SemOpenAlex: The Scientific Landscape in 26 Billion RDF Triples
M. Färber, D. Lamprecht, J. Krause, L. Aung, P. Haase
ISWC 2023 · Best Paper Award
Paper
SemOpenAlex is one of the largest scholarly knowledge graphs, with 26 billion RDF triples. It provides open access to global research metadata and supports scientific discovery, interdisciplinary research, and large-scale knowledge integration. The paper received the ISWC Best Paper Award.
Few-Shot Document-Level Relation Extraction
N. Popovič, M. Färber
NAACL 2022
Paper
This paper defines a new benchmark for few-shot learning in document-level relation extraction. It addresses the lack of scalable, domain-specific datasets and introduces a strategy for building more realistic NLP benchmarks in low-resource settings.
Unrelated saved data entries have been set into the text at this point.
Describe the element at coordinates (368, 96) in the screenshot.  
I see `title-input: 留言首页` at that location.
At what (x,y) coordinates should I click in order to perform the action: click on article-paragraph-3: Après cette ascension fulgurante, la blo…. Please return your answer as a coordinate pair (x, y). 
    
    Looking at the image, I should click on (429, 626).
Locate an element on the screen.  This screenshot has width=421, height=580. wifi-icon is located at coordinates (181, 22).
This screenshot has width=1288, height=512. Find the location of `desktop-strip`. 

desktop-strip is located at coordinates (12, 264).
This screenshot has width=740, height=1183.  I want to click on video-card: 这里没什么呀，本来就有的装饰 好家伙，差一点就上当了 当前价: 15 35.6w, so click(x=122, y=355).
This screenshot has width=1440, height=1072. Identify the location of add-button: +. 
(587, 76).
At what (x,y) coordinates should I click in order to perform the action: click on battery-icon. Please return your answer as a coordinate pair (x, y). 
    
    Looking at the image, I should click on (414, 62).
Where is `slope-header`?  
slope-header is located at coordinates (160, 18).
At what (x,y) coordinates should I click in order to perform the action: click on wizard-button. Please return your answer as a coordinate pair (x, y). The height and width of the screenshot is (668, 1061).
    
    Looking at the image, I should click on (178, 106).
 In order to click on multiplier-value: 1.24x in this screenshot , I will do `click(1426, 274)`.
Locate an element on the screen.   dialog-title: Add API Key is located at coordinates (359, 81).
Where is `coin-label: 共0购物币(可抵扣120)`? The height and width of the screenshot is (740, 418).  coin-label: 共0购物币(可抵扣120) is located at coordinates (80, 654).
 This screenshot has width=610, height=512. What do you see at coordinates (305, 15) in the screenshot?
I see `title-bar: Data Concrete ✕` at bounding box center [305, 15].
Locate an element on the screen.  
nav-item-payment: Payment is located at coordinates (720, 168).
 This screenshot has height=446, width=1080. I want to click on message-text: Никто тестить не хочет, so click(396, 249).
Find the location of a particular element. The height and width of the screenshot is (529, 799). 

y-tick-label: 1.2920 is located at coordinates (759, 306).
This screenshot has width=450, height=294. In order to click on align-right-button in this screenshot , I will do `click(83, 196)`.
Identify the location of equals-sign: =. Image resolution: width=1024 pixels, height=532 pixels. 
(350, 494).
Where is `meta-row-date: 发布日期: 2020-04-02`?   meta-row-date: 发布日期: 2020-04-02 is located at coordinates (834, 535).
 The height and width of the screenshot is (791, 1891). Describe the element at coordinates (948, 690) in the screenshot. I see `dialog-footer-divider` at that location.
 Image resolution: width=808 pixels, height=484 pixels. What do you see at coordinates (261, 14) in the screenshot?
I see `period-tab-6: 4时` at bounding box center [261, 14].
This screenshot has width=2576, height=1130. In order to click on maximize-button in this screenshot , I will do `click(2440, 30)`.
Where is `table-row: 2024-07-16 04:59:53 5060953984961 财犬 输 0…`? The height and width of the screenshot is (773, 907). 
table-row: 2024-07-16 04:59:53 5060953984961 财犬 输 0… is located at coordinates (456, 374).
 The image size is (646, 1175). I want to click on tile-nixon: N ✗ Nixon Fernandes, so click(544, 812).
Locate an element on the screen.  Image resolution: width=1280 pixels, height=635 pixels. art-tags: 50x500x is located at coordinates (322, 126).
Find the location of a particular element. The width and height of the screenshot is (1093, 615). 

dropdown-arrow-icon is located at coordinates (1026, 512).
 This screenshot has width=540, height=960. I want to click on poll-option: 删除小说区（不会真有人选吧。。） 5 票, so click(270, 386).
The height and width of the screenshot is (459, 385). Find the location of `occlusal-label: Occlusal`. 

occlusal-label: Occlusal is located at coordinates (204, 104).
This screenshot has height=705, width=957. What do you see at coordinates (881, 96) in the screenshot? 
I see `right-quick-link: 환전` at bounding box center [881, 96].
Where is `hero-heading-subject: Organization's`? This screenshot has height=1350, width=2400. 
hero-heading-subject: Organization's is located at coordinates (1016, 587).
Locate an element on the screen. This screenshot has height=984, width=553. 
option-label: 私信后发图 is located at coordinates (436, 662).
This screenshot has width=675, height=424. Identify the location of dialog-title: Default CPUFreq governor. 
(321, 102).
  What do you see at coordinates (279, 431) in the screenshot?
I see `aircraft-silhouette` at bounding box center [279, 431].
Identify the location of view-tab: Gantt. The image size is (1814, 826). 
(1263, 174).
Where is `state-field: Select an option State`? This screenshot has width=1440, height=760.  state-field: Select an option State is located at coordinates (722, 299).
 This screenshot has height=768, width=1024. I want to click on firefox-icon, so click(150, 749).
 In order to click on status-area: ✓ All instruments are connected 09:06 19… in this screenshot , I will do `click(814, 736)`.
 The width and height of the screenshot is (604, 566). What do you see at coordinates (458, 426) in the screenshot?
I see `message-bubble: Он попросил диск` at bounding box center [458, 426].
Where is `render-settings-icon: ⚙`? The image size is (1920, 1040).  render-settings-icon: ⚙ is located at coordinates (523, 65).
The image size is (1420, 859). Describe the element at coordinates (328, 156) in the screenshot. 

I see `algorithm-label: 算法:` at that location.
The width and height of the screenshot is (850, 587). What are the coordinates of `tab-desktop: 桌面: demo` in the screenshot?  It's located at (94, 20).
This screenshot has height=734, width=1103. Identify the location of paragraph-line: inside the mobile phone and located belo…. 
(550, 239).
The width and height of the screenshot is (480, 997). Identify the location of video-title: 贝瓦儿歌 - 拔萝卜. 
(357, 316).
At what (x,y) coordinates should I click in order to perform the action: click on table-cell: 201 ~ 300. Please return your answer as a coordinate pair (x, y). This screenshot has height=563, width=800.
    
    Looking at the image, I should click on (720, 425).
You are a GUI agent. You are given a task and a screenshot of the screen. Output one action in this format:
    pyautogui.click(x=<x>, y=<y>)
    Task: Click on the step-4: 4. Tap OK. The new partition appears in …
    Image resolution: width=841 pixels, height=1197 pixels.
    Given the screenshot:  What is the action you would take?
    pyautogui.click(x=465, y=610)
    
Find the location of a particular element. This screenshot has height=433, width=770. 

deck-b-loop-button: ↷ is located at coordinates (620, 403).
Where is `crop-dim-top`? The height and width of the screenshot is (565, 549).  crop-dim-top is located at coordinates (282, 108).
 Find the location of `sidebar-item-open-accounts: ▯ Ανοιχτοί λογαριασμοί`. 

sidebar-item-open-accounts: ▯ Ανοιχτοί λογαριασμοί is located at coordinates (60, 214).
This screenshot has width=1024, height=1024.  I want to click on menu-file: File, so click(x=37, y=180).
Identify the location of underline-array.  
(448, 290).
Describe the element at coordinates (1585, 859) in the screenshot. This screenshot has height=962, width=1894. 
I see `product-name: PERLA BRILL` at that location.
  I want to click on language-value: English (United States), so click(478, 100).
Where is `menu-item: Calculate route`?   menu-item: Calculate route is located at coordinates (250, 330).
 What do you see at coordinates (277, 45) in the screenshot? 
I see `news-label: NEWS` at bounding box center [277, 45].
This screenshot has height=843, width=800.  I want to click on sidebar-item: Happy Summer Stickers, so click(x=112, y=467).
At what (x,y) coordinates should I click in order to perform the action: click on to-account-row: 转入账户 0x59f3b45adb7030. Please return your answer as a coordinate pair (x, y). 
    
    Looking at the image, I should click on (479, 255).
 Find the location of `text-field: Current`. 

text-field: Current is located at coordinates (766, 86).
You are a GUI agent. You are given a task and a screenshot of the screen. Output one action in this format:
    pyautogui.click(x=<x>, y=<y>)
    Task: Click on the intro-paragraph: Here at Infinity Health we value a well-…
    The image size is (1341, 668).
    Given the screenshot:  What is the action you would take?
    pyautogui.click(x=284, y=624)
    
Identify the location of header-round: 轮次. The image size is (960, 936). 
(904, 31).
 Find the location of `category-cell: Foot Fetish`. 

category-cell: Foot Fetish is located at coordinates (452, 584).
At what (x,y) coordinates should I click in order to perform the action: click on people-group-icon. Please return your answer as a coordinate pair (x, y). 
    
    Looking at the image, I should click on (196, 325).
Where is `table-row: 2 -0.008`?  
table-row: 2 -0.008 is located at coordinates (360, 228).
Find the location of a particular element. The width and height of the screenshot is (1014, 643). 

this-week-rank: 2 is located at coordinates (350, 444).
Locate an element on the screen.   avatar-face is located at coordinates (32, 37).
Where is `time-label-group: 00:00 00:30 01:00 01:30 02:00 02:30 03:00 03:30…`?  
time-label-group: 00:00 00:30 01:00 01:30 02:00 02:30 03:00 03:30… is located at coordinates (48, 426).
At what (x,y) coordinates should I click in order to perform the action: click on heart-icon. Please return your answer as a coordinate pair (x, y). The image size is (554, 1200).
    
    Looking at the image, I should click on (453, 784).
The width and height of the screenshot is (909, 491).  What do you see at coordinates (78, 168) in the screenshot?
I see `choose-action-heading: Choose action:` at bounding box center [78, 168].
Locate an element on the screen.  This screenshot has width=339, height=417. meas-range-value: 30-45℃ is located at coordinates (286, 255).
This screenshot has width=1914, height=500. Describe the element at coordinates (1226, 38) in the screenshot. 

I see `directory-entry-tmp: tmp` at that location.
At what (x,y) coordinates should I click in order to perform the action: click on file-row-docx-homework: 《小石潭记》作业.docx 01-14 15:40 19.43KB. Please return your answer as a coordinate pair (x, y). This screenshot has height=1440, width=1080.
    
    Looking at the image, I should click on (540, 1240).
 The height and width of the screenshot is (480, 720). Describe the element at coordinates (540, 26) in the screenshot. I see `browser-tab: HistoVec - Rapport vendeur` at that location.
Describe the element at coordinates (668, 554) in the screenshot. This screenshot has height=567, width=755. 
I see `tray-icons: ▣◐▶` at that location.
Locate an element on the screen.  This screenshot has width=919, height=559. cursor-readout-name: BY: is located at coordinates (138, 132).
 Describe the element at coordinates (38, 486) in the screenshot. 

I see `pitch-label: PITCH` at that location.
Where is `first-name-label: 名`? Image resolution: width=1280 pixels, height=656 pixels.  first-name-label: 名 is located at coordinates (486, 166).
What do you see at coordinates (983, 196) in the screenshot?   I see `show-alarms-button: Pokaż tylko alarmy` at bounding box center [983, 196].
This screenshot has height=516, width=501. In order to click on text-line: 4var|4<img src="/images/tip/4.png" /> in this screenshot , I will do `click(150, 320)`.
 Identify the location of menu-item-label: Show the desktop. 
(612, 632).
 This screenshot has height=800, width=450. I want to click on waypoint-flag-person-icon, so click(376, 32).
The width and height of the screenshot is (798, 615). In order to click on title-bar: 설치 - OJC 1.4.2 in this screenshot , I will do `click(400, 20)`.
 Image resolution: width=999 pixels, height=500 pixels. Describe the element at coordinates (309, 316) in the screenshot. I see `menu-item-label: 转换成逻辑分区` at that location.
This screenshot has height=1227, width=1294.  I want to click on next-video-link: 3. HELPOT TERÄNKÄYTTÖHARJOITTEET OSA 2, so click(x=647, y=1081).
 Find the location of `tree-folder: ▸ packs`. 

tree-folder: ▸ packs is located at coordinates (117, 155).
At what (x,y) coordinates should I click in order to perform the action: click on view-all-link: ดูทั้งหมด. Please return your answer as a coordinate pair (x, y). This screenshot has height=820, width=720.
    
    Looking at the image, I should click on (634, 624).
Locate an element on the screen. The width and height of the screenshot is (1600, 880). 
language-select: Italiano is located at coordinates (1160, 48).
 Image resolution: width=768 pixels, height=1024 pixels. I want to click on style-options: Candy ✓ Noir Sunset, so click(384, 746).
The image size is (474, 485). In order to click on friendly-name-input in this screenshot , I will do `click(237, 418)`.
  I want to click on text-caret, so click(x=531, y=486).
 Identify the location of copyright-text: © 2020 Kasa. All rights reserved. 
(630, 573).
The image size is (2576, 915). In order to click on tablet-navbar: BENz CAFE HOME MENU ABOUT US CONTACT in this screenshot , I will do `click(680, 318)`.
The Microsoft Academic Knowledge Graph: A Linked Data Source with 8 Billion Triples of Scholarly Data
M. Färber
ISWC 2019
Paper
As the sole author, I introduced the largest open scholarly knowledge graph at the time, with over 8 billion triples. This dataset has since supported numerous research and industry applications.
Linked Data Quality of DBpedia, Freebase, OpenCyc, Wikidata, and YAGO
M. Färber, F. Bartscherer, C. Menne, A. Rettinger
Semantic Web Journal, 2018 · Outstanding Paper Award
Paper
This highly cited journal article presents a framework for evaluating the quality of major knowledge graphs. It remains a foundational reference for semantic web research and linked data quality assessment, and it received the Outstanding Paper Award of the Semantic Web Journal.